# Egg Wash Questions



## Uncle Bob (Jan 27, 2007)

Question(s)..3

What is the proper ratio of egg(s) to milk for an egg wash???
I have seen many "recipes"...1 egg in 1 cup of milk...1 egg 1/4 cup milk and on and on and on....

Does it matter? 

Would one ratio be favored for one application over another ratio for a different application.??


----------



## Michael in FtW (Jan 27, 2007)

Uncle Bob said:
			
		

> What is the proper ratio of egg(s) to milk for an egg wash???I have seen many "recipes"...1 egg in 1 cup of milk...1 egg 1/4 cup milk and on and on and on....


 
It depends on the recipe and what the eggwash is for.



			
				Uncle Bob said:
			
		

> Does it matter?


 
It could.



			
				Uncle Bob said:
			
		

> Would one ratio be favored for one application over another ratio for a different application.??


 
Yes.

A wash with just an egg white and 1 Tablespoon of water might be used to add a gloss - while the same ratio with milk might be used for a gloss and to promote browning.

If I remember right- the higher the milk content the greater the browning ...


----------



## Uncle Bob (Jan 27, 2007)

If I remember right- the higher the milk content the greater the browning ...[/quote]

Michael....

Would this apply to say frying...


----------



## Michael in FtW (Jan 27, 2007)

Aha - the "_*other shoe*_" syndrome ....  

I was thinking about a wash for something like glazing bread - but you are apparently talking about the liquid intermediate stage in breading for frying ...

In that case - the ratio of egg to liquid will only affect the viscosity of the liquid phase between the initial dreadging (to create a dry surface) and the final coating (to adhear to the eggwash). 
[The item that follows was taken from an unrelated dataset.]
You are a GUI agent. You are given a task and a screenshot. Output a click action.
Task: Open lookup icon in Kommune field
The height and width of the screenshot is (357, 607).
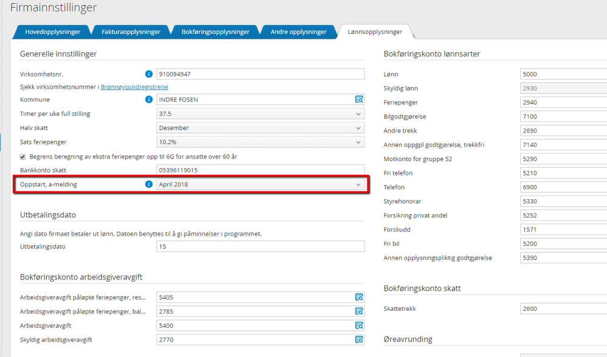(x=358, y=100)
Instead of us trying to figure out what you're talking about ... why not explain what you're talking about?


----------



## fawn (Jan 27, 2007)

this is the ratio we make from school:

4 parts yolk, 1 part milk
80g yolk/ 20gmilk


----------



## tsi88kid (Jan 28, 2007)

From what I understand most generic egg washes have very little water of milk. If you don't know what type you should use I heard that you should go with about an 1/8 of a cup of water or milk and 1 egg as a default.


----------



## Uncle Bob (Jan 28, 2007)

Michael in FtW said:
			
		

> Aha - the "_*other shoe*_" syndrome ....
> 
> I was thinking about a wash for something like glazing bread - but you are apparently talking about the liquid intermediate stage in breading for frying ...
> 
> ...


 
Michael...

I purposefully phrased my question(s)... painting with a wide brush... so as not to limit discussion to just one application of egg wash. Sorry you missed  the scope of the questions....Additionally I don't think sarcasim contributes to the atmosphere of this forum!!


----------



## Michael in FtW (Jan 28, 2007)

Uncle Bob - I really wasn't being sarcastic, that was certainly not my intention. But, I am truly sorry that I said what I did in such a way that you could/would take it as being sarcastic.  

Now, to try to answer your questions again - it depends on the application, and the cook's preference. 

For baking (bread, pies, etc.), the ratio will affect the gloss and browning. If you are making a pie with a wet filling, like a fruit pie, then you would probably want to use an egg-white wash without liquid to act as a sealer to prevent the bottom crust from getting soggy.

For fried foods like chicken, shrimp, catfish, chicken fried steak, pork chops, etc.  (or "oven fried" or baked breaded foods) - the ratio depends on the viscosity you need to hold the outer breading on the food. For something like flour or cornmeal as the outer coating then the wash doesn't need to be too viscous - 1 egg to 1 cup of milk might be just fine - although less milk would also work. For something like course bread crumbs, corn flakes, cracker crumbs, or Panko bread crumbs - you might want a higher ratio of egg to milk to increase the viscosity to hold onto the thicker breading - so 1 egg to 1/4 - 1/2 cup milk might be better. Something else to consider is the milk you use ... buttermilk is more viscous than low-fat 2% milk - so that might influence your decision on the egg:milk ratio.

One other thing that might influence your choice of egg:milk ratio - some people complain about high egg:milk ratio washes tasting "too eggy".

The reason you see various ratios is because there is no one correct answer for any or all applications. When someone writes a recipe they need to "quantify" an amount- so the recipe is just what the person who wrote the recipe used. 

Even then, it is not written in stone. My grandmother was from Holly Springs, Grandpa was from down the road in Oxford so I've got a little "Small Town, MS" in my blood, and I never saw her measure the egg:milk ratio when making fried chicken, chicken fried steak, catfish, glazing the top of a pie, etc. ... guess she got it close enough because they were married 55 years and I never heard Grandpa complain about her cooking! Same with my maternal grandmother, who was from Meridian, MS.


----------



## Uncle Bob (Jan 28, 2007)

Michael...

Thanks for all of the great information on egg wash...I appreciate you taking the time to post all of it and, I certainly respect your expertise on this and other subject matter here on DC. You are a true asset to the forum!
As to the apology..one was really not necessary..but you being a true Southern Gentleman...I would have expected no less! I really appreciate it my friend!!

Best regards!


----------



## attie (Jan 28, 2007)

Uncle Bob
I fry fish in commercial quantities and due to the cost factor I substitute the egg wash with a flour and water wash making the mixture a little thicker than milk, however, I am the first to admit that the egg wash gives a better end result.


----------